The town supervisor would invite a local minister to the front of the room to deliver an invocation after roll call and recitation of the Pledge of Allegiance. The prayer was intended to place board members in a solemn frame of mind and to invoke divine guidance in making decisions regarding the affairs of the town. The plaintiffs objected to this practice primarily on three grounds: (1) the prayers given were often sectarian rather than ecumenical; (2) the invocations were given almost always by Christian ministers; and (3) the practice coerced participation by those who did not share the religious beliefs of the prayer giver.
As to content of the invocations given, the Court held that the First Amendment does not require individuals to “water down” their prayers to remove sectarian content. In this regard, the Court relied on its previous holding in Marsh v. Chambers, 463 U.S. 783 (1983), wherein the Court upheld the Nebraska Legislature’s practice of opening its sessions with a prayer delivered by a chaplain paid for with state funds. The Court noted that the prayers approved in Marsh and given in Congress in close proximity to the drafting of the First Amendment often had distinctly Christian content. The Court concluded that it would be problematic for courts or government officials to edit or censor prayers, and that prayers given in the name of Jesus, Allah or Jehovah (for example) and which make passing references to religious doctrines do not violate the First Amendment as long as the practice, over time, is not “exploited to proselytize or advance” a particular faith or to disparage any other faith. Town of Greece, 2014 WL 1757828, at *12.
As to the selection process, the Court explained that nearly all the congregations in the town were Christian and that ministers were selected informally by a town official who called the congregations listed in a local directory. The town indicated that it would welcome any minister or layperson who wished to give a prayer, and after the plaintiffs complained about the practice, the town specifically invited a Jewish layman and the chairman of the local Baha’i temple to deliver prayers. Also, a Wiccan priestess requested and was granted an opportunity to give the invocation as well. The Court held that, as long as individuals are not selected in a discriminatory manner to give the invocation, the selection of prayer givers predominantly from one particular faith does not violate the First Amendment. Id. at *13.

---+---

■ STATED EXERCISE ■
Reproduce the part of the legislative prayer passage that starts at "As to the selection" and ends at "Id. at *13.".

---+---

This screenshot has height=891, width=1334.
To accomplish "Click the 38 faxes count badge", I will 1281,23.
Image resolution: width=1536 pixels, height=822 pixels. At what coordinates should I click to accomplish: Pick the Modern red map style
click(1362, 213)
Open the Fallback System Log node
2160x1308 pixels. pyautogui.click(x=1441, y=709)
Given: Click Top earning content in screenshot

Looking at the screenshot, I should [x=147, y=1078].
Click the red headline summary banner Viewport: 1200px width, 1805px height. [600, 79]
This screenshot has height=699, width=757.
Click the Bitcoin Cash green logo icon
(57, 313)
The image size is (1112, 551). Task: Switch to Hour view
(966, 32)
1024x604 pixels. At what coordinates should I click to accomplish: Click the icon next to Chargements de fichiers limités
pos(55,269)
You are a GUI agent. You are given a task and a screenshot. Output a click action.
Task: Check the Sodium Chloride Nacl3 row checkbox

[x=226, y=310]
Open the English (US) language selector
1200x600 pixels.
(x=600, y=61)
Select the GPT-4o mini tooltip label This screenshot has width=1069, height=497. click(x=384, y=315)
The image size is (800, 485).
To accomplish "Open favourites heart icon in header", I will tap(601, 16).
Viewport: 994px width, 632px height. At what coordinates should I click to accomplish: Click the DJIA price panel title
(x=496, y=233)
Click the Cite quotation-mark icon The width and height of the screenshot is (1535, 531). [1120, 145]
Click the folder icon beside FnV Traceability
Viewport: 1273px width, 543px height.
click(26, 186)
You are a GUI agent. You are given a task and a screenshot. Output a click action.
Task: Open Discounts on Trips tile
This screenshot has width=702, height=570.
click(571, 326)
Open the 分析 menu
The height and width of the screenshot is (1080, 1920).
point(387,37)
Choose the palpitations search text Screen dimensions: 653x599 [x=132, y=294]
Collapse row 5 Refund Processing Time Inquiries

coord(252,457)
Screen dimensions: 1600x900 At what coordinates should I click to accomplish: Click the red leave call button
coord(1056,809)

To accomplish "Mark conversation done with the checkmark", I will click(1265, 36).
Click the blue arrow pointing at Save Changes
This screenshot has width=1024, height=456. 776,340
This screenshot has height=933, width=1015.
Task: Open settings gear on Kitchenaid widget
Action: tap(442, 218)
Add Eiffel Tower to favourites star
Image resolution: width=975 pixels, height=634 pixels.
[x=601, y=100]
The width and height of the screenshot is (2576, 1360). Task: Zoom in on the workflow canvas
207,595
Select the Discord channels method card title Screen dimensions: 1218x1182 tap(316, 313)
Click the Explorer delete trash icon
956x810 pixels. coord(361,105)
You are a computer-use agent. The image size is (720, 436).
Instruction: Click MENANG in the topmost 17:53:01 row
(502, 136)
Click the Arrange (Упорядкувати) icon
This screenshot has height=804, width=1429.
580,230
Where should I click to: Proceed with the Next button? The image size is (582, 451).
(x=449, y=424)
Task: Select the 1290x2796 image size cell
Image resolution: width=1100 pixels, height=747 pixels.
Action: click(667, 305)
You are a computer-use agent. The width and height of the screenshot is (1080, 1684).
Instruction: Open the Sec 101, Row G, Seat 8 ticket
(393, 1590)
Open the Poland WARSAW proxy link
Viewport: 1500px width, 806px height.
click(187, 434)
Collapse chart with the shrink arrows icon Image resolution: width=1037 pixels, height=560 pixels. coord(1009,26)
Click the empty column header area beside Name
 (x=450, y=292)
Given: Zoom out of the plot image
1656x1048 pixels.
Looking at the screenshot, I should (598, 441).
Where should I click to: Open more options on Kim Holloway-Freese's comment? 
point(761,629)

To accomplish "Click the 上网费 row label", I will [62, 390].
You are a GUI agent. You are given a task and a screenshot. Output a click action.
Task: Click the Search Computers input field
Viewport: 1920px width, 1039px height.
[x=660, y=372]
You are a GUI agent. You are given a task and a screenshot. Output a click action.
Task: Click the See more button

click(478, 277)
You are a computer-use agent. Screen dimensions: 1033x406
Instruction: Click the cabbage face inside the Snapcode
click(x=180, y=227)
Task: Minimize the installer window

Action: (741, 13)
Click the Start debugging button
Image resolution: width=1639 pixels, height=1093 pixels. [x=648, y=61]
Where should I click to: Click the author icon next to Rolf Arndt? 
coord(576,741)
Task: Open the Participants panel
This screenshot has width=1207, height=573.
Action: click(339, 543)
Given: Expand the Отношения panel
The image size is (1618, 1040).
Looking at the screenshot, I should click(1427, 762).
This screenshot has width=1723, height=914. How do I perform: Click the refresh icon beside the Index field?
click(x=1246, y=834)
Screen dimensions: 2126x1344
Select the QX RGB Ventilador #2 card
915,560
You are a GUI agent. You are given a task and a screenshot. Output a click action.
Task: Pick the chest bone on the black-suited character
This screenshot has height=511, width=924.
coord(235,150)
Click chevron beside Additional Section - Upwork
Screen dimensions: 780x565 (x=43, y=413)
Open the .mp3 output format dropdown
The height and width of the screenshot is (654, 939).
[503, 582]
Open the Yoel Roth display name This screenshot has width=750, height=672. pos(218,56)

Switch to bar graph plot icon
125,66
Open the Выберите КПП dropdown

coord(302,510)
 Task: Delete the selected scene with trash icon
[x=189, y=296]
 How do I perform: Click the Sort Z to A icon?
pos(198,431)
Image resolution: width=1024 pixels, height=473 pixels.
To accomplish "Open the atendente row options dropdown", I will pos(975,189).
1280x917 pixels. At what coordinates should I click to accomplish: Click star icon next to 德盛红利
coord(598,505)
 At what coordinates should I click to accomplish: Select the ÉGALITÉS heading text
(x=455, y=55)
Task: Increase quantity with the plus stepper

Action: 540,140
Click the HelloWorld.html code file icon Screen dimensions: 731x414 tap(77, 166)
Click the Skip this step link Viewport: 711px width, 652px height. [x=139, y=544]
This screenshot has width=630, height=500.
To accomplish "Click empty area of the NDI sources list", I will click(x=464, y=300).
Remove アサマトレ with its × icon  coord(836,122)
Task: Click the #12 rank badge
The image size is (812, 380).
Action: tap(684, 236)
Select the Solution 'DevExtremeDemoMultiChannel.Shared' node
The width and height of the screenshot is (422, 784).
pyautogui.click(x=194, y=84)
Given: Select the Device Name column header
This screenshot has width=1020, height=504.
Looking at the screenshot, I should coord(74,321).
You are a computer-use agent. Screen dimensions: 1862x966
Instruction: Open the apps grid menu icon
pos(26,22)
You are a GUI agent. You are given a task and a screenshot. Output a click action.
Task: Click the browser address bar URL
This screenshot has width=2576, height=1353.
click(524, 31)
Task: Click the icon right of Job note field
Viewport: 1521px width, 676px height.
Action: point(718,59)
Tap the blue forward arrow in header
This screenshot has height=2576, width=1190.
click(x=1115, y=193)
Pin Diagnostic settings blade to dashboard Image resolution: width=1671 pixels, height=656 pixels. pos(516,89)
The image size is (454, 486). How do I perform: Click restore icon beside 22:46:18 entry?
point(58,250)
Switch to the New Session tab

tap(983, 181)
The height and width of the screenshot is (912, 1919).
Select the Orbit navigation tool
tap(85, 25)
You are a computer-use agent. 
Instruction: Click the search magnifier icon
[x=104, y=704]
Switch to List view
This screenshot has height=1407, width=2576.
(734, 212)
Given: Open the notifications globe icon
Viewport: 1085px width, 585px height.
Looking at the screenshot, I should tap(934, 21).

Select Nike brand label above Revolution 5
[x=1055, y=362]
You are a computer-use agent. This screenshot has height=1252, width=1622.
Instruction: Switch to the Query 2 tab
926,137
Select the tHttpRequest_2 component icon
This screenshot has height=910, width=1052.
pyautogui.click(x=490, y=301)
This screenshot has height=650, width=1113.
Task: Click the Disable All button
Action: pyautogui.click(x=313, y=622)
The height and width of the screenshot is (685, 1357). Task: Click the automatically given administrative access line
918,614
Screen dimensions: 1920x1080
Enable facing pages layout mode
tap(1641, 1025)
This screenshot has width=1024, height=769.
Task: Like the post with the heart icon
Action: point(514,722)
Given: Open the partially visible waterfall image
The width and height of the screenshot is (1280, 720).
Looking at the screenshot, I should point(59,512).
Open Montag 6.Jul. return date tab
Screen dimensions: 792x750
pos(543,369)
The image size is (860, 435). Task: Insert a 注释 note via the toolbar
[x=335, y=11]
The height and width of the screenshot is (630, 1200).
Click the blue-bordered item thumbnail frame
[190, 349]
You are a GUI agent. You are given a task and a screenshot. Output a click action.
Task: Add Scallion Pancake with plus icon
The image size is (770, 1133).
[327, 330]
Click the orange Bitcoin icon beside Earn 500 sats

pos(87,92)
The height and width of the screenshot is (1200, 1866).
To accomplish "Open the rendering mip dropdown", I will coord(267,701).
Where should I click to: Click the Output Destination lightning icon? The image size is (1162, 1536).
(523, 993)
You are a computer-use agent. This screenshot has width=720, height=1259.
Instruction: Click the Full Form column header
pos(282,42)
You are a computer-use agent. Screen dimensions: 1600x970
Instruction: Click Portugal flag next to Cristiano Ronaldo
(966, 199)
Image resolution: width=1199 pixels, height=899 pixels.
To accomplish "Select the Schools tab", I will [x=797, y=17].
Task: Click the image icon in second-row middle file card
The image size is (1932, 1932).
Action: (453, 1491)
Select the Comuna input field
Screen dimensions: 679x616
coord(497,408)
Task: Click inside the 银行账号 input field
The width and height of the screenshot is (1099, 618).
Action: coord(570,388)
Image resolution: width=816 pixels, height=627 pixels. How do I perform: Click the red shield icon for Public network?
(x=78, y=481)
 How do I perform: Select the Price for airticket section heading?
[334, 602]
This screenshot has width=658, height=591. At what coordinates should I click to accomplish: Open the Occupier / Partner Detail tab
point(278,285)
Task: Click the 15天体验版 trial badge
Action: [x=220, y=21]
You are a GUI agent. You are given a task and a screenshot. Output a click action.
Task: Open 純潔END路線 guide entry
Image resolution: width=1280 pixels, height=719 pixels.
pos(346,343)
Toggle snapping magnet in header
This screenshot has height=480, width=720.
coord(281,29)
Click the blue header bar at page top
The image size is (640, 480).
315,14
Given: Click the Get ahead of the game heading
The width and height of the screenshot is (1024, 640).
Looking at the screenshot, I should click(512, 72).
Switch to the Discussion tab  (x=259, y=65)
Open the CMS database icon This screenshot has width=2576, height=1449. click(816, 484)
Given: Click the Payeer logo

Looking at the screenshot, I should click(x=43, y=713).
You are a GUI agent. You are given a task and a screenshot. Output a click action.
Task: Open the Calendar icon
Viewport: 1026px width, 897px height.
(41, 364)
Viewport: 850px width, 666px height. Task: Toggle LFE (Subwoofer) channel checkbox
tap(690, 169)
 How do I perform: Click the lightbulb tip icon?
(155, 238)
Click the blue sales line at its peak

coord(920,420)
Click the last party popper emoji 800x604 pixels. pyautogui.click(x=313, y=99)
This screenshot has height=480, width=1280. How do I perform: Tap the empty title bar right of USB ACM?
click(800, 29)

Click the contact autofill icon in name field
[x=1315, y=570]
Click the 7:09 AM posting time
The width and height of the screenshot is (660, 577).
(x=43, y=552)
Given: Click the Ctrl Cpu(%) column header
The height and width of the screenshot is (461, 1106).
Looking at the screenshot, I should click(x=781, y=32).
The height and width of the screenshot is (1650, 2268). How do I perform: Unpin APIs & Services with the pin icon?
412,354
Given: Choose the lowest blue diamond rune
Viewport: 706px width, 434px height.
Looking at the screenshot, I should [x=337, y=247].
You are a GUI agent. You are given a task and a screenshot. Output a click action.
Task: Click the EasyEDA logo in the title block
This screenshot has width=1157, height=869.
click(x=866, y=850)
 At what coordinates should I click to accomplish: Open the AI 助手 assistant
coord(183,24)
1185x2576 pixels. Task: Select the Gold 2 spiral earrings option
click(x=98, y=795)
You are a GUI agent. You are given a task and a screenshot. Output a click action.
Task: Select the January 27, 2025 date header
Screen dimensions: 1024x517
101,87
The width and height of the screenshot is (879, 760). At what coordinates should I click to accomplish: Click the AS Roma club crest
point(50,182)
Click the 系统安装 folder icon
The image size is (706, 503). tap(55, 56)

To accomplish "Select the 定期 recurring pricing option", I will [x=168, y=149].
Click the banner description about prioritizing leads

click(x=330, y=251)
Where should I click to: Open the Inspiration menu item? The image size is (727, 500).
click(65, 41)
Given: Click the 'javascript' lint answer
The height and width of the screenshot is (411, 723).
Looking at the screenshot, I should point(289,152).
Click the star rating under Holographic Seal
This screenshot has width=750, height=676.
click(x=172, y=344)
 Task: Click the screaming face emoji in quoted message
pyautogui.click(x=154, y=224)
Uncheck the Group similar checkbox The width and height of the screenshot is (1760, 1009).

---+---

■ RESULT BELOW ■
As to the selection process, the Court explained that nearly all the congregations in the town were Christian and that ministers were selected informally by a town official who called the congregations listed in a local directory. The town indicated that it would welcome any minister or layperson who wished to give a prayer, and after the plaintiffs complained about the practice, the town specifically invited a Jewish layman and the chairman of the local Baha’i temple to deliver prayers. Also, a Wiccan priestess requested and was granted an opportunity to give the invocation as well. The Court held that, as long as individuals are not selected in a discriminatory manner to give the invocation, the selection of prayer givers predominantly from one particular faith does not violate the First Amendment. Id. at *13.